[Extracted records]
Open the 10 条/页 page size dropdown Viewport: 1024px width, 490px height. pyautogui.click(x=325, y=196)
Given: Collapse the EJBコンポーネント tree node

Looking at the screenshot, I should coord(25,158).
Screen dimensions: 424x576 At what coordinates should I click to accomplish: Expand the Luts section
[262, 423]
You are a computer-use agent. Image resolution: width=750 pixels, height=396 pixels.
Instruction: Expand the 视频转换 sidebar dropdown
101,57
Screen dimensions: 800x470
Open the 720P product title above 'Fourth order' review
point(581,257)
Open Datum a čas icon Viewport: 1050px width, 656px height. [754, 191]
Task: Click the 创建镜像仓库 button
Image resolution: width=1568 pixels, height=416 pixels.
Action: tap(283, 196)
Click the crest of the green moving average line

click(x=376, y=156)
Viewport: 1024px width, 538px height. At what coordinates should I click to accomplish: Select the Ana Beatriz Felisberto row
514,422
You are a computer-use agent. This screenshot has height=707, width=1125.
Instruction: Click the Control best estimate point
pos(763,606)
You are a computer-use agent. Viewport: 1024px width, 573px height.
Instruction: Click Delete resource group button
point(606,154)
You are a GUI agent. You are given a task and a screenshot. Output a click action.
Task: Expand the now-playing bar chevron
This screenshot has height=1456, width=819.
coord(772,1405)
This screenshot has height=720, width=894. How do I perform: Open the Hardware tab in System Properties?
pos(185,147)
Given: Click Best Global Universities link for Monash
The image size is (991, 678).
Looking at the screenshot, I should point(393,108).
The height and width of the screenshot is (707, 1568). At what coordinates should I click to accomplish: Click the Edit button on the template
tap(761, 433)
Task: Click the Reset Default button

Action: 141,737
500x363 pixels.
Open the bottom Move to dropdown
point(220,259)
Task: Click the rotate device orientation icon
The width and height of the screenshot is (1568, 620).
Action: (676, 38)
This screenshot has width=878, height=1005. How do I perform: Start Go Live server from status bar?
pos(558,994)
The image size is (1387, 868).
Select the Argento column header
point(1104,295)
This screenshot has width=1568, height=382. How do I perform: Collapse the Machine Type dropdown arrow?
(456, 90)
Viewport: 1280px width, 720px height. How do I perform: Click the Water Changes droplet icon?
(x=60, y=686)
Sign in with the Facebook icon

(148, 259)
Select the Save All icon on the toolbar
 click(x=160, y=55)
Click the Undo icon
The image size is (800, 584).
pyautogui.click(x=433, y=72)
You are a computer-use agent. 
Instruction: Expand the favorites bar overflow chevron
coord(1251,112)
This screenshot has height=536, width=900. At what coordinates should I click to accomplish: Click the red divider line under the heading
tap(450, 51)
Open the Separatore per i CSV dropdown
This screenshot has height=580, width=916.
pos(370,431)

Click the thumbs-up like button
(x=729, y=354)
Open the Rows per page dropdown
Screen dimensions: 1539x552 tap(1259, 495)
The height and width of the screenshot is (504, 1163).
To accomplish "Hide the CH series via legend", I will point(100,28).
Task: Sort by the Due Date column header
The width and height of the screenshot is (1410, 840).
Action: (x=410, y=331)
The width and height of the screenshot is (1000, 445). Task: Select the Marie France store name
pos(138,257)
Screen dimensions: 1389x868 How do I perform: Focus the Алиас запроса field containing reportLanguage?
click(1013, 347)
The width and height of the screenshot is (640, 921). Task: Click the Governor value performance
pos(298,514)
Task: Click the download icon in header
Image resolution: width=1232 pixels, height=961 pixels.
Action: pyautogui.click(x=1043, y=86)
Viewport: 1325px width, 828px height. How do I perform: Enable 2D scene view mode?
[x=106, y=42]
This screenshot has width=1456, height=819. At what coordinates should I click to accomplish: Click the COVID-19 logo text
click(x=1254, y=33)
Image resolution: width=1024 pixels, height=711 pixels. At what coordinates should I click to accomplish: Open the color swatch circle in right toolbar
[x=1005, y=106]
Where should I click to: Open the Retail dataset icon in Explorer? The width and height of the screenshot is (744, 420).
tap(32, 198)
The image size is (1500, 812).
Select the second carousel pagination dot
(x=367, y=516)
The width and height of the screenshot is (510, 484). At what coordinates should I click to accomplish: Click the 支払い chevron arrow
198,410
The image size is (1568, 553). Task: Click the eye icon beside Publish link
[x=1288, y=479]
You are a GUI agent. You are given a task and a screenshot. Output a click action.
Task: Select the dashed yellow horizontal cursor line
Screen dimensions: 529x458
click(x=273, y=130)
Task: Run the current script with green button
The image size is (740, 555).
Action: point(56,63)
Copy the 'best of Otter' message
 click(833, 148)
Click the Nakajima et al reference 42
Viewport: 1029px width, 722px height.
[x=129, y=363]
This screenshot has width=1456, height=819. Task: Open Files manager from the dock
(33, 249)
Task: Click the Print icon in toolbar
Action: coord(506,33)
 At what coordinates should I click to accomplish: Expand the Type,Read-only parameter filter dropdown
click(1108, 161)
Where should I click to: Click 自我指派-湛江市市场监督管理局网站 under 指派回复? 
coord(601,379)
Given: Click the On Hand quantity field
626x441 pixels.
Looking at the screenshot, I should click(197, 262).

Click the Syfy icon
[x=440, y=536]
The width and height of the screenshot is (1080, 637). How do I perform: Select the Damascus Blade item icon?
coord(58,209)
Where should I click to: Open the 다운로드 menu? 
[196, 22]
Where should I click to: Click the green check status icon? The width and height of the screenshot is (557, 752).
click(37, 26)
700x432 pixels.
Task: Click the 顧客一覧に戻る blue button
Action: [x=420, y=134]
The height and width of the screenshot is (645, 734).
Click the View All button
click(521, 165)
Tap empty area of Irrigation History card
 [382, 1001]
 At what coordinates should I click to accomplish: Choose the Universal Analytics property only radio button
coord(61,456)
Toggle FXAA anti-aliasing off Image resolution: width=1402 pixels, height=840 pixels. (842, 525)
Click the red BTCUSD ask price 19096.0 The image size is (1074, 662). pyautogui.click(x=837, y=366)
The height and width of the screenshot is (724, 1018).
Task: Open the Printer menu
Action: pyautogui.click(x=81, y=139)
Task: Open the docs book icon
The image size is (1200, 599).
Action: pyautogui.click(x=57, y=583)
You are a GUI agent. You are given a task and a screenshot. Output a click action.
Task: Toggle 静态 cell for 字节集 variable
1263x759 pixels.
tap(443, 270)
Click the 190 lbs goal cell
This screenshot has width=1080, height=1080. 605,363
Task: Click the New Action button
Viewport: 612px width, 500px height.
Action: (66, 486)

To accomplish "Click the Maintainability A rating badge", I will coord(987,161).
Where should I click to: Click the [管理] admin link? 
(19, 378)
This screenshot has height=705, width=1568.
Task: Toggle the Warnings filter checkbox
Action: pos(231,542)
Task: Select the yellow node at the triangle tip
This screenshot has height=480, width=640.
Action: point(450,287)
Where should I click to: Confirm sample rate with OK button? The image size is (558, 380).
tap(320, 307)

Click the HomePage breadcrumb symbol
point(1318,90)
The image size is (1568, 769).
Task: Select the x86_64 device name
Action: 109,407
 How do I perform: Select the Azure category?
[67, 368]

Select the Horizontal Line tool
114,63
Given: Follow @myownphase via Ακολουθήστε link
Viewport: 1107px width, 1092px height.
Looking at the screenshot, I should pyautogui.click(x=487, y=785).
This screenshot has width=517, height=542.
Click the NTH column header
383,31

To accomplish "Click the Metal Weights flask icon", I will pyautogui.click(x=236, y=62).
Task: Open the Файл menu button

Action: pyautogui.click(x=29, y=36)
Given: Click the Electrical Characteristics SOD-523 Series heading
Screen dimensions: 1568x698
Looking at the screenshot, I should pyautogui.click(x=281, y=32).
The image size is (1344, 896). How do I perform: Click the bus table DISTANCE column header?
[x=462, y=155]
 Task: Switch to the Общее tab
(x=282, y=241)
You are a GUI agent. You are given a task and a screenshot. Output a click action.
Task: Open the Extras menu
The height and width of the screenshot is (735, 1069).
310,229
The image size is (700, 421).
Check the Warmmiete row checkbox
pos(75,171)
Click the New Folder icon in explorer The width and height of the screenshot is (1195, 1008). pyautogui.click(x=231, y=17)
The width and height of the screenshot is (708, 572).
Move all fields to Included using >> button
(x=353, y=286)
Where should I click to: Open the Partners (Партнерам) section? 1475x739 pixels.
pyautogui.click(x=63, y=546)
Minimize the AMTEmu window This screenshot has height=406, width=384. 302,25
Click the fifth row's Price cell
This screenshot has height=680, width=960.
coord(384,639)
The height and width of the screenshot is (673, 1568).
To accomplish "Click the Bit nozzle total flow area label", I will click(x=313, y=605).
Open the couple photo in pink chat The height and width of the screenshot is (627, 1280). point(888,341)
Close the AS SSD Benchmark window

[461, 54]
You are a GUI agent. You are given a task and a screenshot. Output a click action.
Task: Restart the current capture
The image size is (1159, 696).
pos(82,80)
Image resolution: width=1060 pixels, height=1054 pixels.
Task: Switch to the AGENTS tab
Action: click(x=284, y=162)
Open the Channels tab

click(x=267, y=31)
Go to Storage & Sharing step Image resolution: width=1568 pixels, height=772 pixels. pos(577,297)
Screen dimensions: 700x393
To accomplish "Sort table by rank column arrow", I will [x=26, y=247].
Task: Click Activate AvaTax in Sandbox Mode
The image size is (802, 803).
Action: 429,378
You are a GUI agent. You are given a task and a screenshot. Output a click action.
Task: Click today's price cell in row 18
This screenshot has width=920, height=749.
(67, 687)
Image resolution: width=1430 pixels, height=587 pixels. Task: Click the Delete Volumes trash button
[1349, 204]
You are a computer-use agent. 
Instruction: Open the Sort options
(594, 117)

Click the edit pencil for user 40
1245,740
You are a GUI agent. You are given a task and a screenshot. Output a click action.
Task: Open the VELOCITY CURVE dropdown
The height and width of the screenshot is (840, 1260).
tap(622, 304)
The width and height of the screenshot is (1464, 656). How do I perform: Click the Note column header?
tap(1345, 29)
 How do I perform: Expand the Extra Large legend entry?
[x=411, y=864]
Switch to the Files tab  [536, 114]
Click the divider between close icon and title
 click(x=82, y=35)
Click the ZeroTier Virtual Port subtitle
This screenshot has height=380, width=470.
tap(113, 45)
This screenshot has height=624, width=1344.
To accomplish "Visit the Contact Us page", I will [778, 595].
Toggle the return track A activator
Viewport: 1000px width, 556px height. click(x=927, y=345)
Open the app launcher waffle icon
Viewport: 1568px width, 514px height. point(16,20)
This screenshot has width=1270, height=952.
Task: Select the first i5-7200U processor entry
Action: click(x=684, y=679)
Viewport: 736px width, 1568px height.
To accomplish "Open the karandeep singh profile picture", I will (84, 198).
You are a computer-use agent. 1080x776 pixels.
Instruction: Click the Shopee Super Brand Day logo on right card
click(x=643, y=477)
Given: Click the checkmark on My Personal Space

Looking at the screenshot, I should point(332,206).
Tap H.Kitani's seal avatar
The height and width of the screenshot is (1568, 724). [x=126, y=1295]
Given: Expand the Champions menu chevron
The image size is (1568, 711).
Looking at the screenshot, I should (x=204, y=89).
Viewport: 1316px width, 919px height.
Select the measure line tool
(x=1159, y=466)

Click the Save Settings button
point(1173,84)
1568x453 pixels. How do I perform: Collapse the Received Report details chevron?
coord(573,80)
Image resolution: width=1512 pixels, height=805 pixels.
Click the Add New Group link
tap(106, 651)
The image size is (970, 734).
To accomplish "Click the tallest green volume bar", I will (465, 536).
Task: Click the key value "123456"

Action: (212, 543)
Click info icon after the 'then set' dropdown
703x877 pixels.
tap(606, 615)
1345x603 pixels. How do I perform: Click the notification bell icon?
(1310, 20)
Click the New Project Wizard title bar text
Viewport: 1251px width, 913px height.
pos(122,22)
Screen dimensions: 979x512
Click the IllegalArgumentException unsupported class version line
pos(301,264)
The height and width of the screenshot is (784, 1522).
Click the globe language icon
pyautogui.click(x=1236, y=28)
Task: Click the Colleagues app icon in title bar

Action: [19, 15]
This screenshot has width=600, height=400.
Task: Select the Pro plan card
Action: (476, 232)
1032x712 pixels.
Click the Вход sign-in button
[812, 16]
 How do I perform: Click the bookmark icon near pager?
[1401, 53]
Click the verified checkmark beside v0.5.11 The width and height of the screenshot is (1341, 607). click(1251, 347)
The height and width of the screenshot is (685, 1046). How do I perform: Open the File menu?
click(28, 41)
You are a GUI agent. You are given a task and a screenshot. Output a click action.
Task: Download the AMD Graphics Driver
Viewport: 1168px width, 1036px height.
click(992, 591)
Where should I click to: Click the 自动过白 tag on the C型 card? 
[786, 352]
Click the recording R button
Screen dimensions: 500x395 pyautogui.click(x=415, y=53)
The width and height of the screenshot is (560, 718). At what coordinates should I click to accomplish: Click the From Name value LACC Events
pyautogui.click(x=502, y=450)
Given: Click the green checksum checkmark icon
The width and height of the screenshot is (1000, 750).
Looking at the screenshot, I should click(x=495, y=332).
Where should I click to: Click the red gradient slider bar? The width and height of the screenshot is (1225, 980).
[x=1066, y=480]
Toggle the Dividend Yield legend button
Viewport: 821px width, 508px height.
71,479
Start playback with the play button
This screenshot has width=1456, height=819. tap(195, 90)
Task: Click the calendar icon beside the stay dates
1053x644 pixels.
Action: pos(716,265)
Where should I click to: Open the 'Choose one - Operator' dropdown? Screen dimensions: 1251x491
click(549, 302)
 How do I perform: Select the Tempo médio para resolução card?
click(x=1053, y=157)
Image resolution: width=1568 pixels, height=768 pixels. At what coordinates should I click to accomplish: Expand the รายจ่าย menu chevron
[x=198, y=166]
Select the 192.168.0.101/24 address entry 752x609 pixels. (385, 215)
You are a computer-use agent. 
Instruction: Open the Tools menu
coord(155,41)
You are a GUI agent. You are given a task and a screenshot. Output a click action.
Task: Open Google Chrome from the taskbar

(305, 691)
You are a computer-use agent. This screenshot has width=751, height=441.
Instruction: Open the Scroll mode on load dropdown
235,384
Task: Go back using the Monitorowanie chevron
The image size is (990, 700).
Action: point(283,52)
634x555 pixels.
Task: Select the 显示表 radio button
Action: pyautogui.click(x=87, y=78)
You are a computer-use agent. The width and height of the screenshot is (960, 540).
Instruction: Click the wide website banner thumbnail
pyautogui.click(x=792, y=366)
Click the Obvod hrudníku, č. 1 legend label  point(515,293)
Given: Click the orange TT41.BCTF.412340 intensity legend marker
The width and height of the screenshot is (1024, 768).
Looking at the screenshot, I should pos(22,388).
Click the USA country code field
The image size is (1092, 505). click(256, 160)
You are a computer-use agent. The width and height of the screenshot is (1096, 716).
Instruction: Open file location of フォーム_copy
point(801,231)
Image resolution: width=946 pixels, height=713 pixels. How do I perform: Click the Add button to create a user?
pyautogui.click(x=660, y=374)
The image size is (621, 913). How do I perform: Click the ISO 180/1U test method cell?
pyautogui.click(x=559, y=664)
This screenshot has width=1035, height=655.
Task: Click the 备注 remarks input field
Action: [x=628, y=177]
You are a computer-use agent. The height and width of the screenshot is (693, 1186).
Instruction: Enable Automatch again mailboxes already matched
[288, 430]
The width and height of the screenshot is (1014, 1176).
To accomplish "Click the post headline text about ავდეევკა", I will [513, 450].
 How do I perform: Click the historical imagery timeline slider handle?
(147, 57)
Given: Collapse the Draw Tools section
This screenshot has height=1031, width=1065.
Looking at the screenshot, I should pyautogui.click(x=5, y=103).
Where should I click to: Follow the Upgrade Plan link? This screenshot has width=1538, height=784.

◆ Problem requirements: Beginning at the line above with "Viewport: 1107px width, 1092px height." and finishing at the line with "The height and width of the screenshot is (673, 1568).", return each line exactly and return nothing else.

◆ Output below:
Viewport: 1107px width, 1092px height.
Looking at the screenshot, I should pyautogui.click(x=487, y=785).
This screenshot has width=517, height=542.
Click the NTH column header
383,31

To accomplish "Click the Metal Weights flask icon", I will pyautogui.click(x=236, y=62).
Task: Open the Файл menu button

Action: pyautogui.click(x=29, y=36)
Given: Click the Electrical Characteristics SOD-523 Series heading
Screen dimensions: 1568x698
Looking at the screenshot, I should pyautogui.click(x=281, y=32).
The image size is (1344, 896). How do I perform: Click the bus table DISTANCE column header?
[x=462, y=155]
 Task: Switch to the Общее tab
(x=282, y=241)
You are a GUI agent. You are given a task and a screenshot. Output a click action.
Task: Open the Extras menu
The height and width of the screenshot is (735, 1069).
310,229
The image size is (700, 421).
Check the Warmmiete row checkbox
pos(75,171)
Click the New Folder icon in explorer The width and height of the screenshot is (1195, 1008). pyautogui.click(x=231, y=17)
The width and height of the screenshot is (708, 572).
Move all fields to Included using >> button
(x=353, y=286)
Where should I click to: Open the Partners (Партнерам) section? 1475x739 pixels.
pyautogui.click(x=63, y=546)
Minimize the AMTEmu window This screenshot has height=406, width=384. 302,25
Click the fifth row's Price cell
This screenshot has height=680, width=960.
coord(384,639)
The height and width of the screenshot is (673, 1568).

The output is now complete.